With the Fed-related events out of the way, we’ll finally get to see how much they mattered. Yesterday’s initial market reaction–while negative–was anything but conclusive. The most important observation in that regard is that the parts of the bond market that we care about didn’t move into any new weaker territory compared to Monday morning. That seems relevant for now.
While we’re missing a conclusive verdict on what matters and where we’re headed, it’s clear that something (or a combination of somethings) is going on. It’s probably nothing to do with domestic economic data as that has been so incredibly detached from market movements of late as to be completely useless. Yes, we’ll still watch it and discuss it, and yes it may still garner some initial reaction immediately following certain releases, but don’t scratch your head and wonder why markets aren’t moving according the data’s suggestion.

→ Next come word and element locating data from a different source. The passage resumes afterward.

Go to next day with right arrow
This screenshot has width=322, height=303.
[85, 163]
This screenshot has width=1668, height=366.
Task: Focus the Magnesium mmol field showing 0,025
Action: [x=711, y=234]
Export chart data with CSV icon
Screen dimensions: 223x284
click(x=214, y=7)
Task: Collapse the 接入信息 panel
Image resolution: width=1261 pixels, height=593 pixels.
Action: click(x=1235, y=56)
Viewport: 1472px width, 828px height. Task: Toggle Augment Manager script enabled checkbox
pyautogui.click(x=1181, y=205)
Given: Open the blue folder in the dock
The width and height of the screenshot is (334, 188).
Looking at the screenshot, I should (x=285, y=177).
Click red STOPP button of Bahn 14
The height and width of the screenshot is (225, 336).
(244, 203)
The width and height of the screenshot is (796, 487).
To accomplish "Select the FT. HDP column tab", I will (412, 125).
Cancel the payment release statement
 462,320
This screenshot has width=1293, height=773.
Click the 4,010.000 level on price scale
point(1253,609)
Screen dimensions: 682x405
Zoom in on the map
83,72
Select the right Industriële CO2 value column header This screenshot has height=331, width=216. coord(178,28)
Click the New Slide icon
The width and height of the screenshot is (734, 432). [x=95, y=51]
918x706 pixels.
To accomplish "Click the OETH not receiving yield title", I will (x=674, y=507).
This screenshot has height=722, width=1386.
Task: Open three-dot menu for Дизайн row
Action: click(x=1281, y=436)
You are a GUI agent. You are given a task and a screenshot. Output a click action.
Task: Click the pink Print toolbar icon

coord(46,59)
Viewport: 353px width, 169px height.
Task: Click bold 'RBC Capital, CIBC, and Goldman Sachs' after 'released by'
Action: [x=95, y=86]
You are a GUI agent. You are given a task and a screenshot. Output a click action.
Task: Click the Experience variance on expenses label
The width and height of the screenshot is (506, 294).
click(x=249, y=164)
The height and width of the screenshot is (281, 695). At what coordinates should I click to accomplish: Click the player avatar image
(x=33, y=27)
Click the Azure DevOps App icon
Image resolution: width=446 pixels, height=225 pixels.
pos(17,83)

So what’s moving markets? Good question! Market participants wished they knew. It’s been a very confused era in bond market trading with plenty of “going through the motions” and “follow the leader.” In other words, there are a few trading ideas out there, but nothing too inspired.
It remains the case that Europe is one of the most important considerations for domestic markets, and as European markets took a break from their 2014 trend so far in September, US bond markets took a much more pronounced break! We’ll be watching carefully in the coming days to see if that changes.
Markets have also been working through a lot of corporate bond issuance. While this is mostly net-neutral for Treasuries and MBS, the hedging process for these corporate bonds can cause volatility for us. That usually involves selling first and buying later. Some of that selling has undoubtedly contributed to recent weakness, but there’s no way to know exactly how much.
What we do know is that a lot of these deals will be wrapped up before the end of the quarter. This will coincide next week with Treasury auctions being wrapped up by Thursday and then followed by 3 remaining trading days in the quarter. If bonds are going to mount a comeback, it’s as good a time as any. If they don’t, it would add extra validation to the recent weakness.